Multi-Cap Funds: Multi-Cap funds are those fund which diversifies investment between mid and small cap companies. Multi-Cap mutual fund holding is the combination of small and mid-cap stocks as both the segment are highly volatile due to their exposure in high beta stock they work on high risk and high gain platform.
Sectoral: As its name suggests sectoral funds are those funds which invest their corpus into a single industry or sector. For example invest in pharmaceuticals, Real-estate, Aviation etc.
There is a possibility to get the high return if that sector performs well but due to lack of its diversification investment on these funds are very risky.
Debt Funds: A debt fund is a mutual fund that invests only in government bonds, securities debentures, and other fixed-income instruments. Debts fund are very secure to invest and these mutual funds provide the fixed return to the investor.
Hybrid Funds: Hybrid funds are the combination of equity and debt funds. In this scheme, funds are equally invested in debt and equity funds to minimize the risk with high gain opportunity.
Gilt funds: These are funds that invest entirely only in government securities (or gilts, for short) and try to benefit from changes in bond prices as interest rates change. There can be both short-term and long-term gilt funds. These funds are akin to sector funds in equities – they require careful watching and timed entries and exits and are thus the highest-risk category of debt funds.

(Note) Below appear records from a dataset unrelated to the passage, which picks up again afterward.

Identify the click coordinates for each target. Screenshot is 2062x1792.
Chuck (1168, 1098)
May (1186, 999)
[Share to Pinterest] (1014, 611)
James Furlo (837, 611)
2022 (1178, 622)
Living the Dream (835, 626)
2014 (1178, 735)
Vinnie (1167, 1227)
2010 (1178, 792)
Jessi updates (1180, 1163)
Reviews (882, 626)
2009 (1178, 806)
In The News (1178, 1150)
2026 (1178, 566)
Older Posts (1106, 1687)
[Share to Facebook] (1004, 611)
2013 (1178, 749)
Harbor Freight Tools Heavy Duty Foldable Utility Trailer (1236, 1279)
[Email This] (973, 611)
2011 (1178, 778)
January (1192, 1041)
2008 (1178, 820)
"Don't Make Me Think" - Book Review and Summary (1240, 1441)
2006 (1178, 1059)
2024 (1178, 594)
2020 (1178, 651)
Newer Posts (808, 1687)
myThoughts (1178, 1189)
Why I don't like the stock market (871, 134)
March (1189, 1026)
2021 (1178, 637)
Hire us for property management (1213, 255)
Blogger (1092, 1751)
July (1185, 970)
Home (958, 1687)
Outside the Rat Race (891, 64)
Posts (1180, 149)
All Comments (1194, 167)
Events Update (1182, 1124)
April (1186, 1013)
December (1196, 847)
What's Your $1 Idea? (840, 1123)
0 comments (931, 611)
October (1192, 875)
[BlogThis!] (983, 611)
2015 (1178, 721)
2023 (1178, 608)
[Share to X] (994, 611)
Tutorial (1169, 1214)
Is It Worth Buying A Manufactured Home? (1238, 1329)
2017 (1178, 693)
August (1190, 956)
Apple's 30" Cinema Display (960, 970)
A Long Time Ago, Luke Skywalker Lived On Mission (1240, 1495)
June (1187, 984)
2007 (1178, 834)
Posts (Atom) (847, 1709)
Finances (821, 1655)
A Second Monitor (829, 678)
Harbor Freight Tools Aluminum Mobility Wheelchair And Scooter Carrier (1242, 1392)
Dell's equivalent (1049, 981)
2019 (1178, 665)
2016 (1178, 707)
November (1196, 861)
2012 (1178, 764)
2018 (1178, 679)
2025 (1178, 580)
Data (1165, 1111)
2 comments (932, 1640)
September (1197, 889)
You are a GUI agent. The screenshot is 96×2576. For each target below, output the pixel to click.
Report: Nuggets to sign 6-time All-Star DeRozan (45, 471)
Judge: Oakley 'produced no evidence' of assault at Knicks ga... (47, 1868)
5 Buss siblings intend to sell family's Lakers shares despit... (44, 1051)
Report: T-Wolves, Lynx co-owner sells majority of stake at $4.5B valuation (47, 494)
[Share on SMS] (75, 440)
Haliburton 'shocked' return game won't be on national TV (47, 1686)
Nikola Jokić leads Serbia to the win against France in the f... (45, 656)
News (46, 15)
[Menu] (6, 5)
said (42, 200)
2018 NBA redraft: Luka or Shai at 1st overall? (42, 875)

Money Market Funds: Funds which invest their corpus in liquid assets like T-Bills, CPs etc. This is also very safe to invest and best suited who want the quick return from their investment.
How to invest in Mutual funds: By now you should be familiar with the types of mutual funds and the risk associated with each fund. So now you can decide in which fund you have to invest in as per your investment style and risk taking capacity. Once you decide the funds to invest you have two ways to invest either you can invest a lump sum amount or invest a certain amount monthly. Investment on monthly basis known as SIP (Systemic Investment Plan).